• _REQUIRED WORK_: At the line with "Viewport: 874px width, 648px height.", start repeating the data, and continue line by line through the final line, exactly.

Segment Start: INPUT DATA

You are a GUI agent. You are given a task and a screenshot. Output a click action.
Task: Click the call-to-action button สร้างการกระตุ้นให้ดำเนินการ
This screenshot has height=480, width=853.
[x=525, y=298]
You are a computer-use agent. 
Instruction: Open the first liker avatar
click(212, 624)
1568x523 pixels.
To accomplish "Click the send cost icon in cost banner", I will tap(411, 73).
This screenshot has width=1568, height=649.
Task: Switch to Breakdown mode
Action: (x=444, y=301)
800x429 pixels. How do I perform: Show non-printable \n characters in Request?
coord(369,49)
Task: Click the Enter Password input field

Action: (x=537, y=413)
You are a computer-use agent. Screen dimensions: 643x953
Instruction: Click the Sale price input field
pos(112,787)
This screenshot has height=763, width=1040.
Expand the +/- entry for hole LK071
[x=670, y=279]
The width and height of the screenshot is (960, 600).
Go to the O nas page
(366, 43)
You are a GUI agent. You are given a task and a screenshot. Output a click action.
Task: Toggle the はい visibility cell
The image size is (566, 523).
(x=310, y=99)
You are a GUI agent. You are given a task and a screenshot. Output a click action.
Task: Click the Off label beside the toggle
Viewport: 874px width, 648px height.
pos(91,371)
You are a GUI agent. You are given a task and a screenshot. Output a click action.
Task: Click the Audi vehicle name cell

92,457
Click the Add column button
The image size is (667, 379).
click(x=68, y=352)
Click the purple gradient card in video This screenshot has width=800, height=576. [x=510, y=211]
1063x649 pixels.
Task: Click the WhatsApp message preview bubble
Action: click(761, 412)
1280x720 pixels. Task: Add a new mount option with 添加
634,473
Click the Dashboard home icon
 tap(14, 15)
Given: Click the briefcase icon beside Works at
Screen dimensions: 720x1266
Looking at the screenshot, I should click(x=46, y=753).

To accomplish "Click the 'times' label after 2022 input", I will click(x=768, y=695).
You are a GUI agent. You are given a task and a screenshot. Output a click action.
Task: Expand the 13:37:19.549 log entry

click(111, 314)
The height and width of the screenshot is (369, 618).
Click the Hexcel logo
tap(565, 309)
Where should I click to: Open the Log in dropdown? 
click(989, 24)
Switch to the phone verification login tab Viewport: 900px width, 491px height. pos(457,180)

Segment End: INPUT DATA

• _ANSWER SECTION_:
Viewport: 874px width, 648px height.
pos(91,371)
You are a GUI agent. You are given a task and a screenshot. Output a click action.
Task: Click the Audi vehicle name cell

92,457
Click the Add column button
The image size is (667, 379).
click(x=68, y=352)
Click the purple gradient card in video This screenshot has width=800, height=576. [x=510, y=211]
1063x649 pixels.
Task: Click the WhatsApp message preview bubble
Action: click(761, 412)
1280x720 pixels. Task: Add a new mount option with 添加
634,473
Click the Dashboard home icon
 tap(14, 15)
Given: Click the briefcase icon beside Works at
Screen dimensions: 720x1266
Looking at the screenshot, I should click(x=46, y=753).

To accomplish "Click the 'times' label after 2022 input", I will click(x=768, y=695).
You are a GUI agent. You are given a task and a screenshot. Output a click action.
Task: Expand the 13:37:19.549 log entry

click(111, 314)
The height and width of the screenshot is (369, 618).
Click the Hexcel logo
tap(565, 309)
Where should I click to: Open the Log in dropdown? 
click(989, 24)
Switch to the phone verification login tab Viewport: 900px width, 491px height. pos(457,180)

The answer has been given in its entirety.